She bit her lip before turning on her stone to face him. “Tuvo, when we get back, are things still going to be the same?”
“I imagine so. Might have to take issue with the security team for that pilot. Bertrand was in charge of screening the humans working with us. It’s frustrating that I can’t do it myself, but I am limited by language and connections.”
“No, I don’t mean like that. I mean… you and me. Are we going to be the same?”
“Ah…”
Understanding dawned and he understood what she was asking. She wanted to know if he was going to put that distance between them again.
Or if he would claim her.
But he couldn’t claim her. One finger inside her had been tight. Two had been a vice grip. And he still wasn’t up to the size of his cock. He couldn’t do it.

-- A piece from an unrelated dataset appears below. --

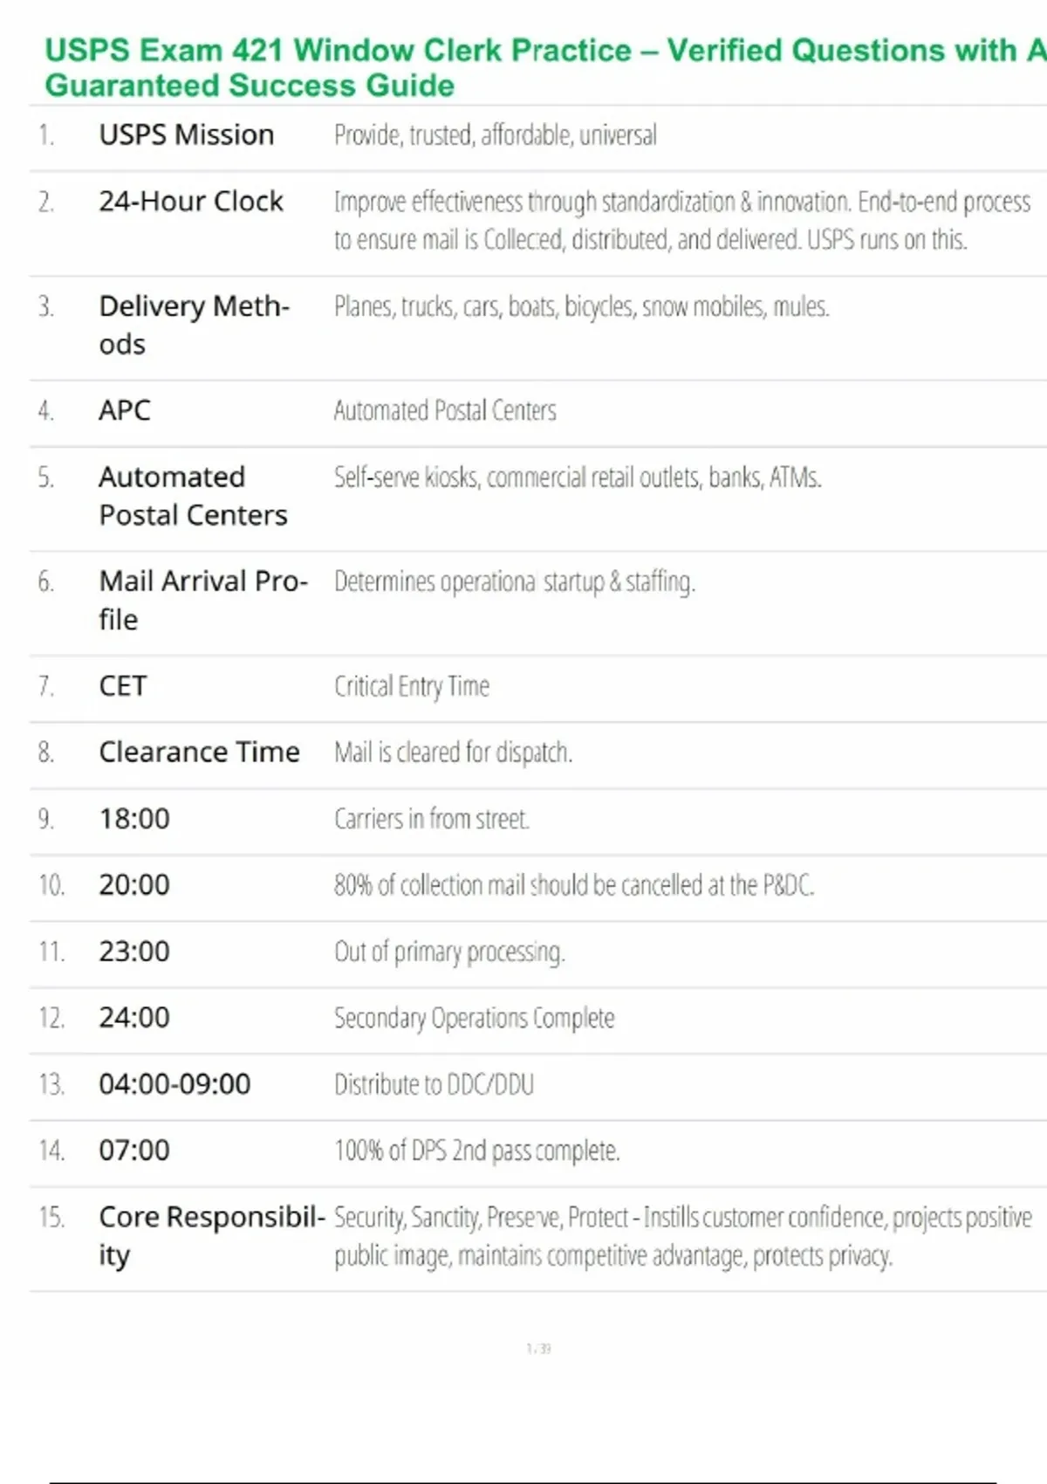The width and height of the screenshot is (1047, 1484).
Task: Select the "23:00" entry
Action: click(134, 952)
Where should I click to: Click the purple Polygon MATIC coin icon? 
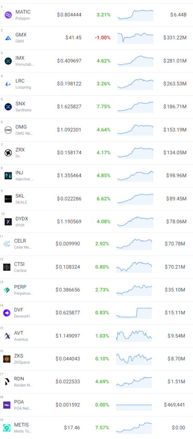click(8, 15)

He also couldn’t ignore her again.
“Hattie, maybe…”
He focused on her face, only to find she wasn’t looking at him. Her gaze was over his shoulder, her head tilted to the side, forehead furrowed with confusion.
She saw something.
Before Tuvo had a chance to react, a force like a physical punch slammed into his back. He roared, collapsing to the ground as Hattie screamed.

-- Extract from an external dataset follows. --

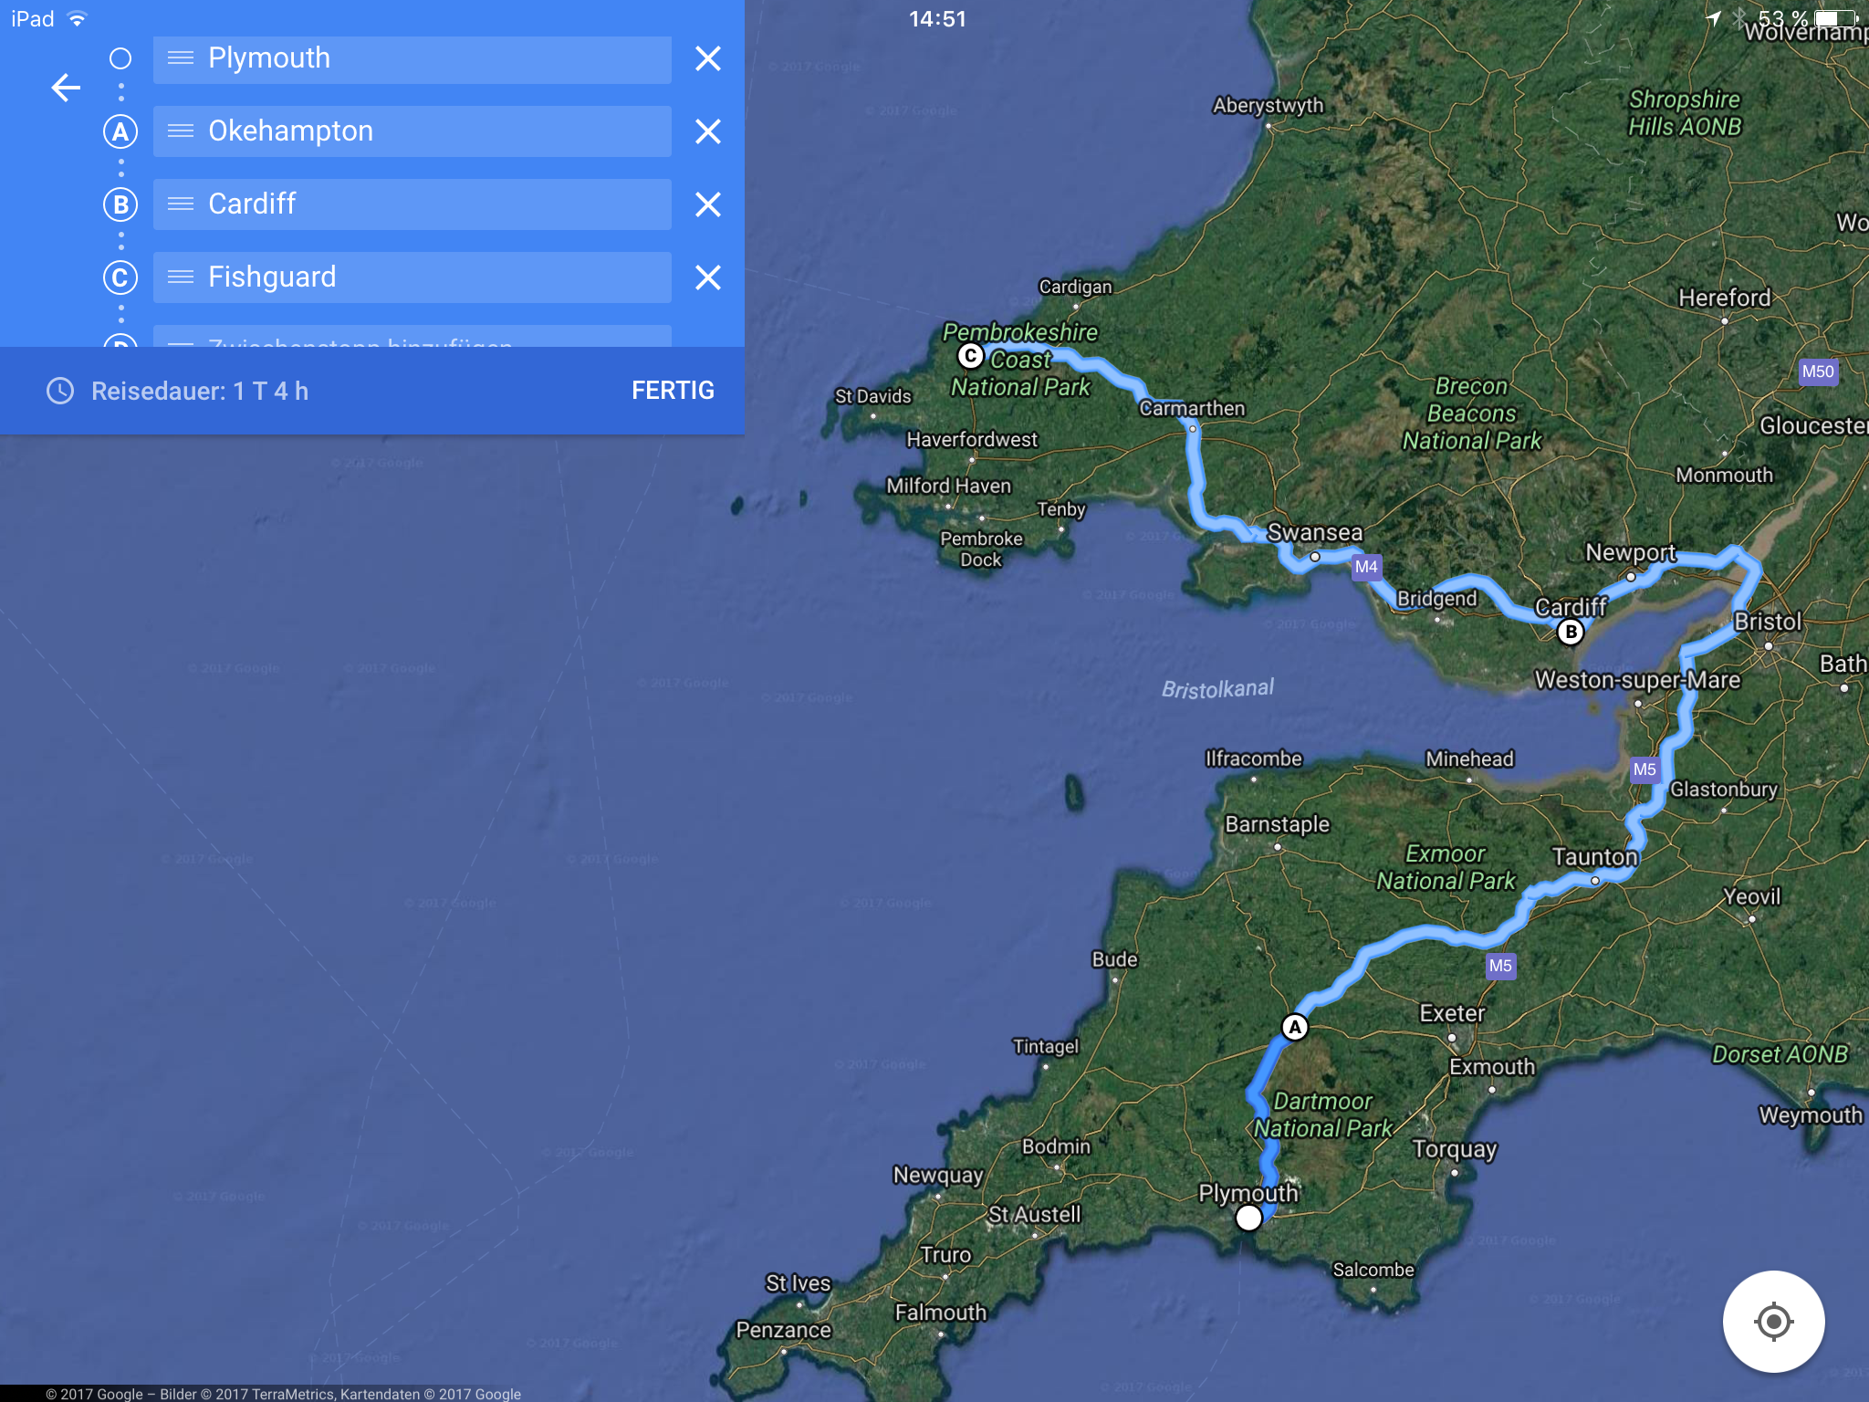Image resolution: width=1869 pixels, height=1402 pixels.
Task: Edit the Plymouth start field
Action: pos(412,59)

When he tried to stand, something hit him again. And again. Multiple blows slamming against his body with more power than he could stand against.
The roaring in his ears, that pounding, was it his heart? Hattie was screaming. He needed to get to her. To protect his mate.
But when he tried to stand, his body did little more than twitch.
His vision was going gray as pain burned through him. The blows weren’t stopping. Hattie was still screaming.
What…
***
“Hattie!”
Tuvo woke, terror gripping his heart. Hattie had been screaming. Hattie was in danger. He had to-
“Ugh!” Pain burst through his body as he collapsed back. Head nearly hitting stone. The night darkened canopy was a heavy blanket overhead, the fire crackling at his side.
Their camp was quiet.
But what…?
“Yo.”
There was Keith, coming into his field of view. Frowning. Babbling his language that Tuvo couldn’t understand, holding out his hands. Trying to keep him from pushing himself up onto one arm despite the agony that burned through him.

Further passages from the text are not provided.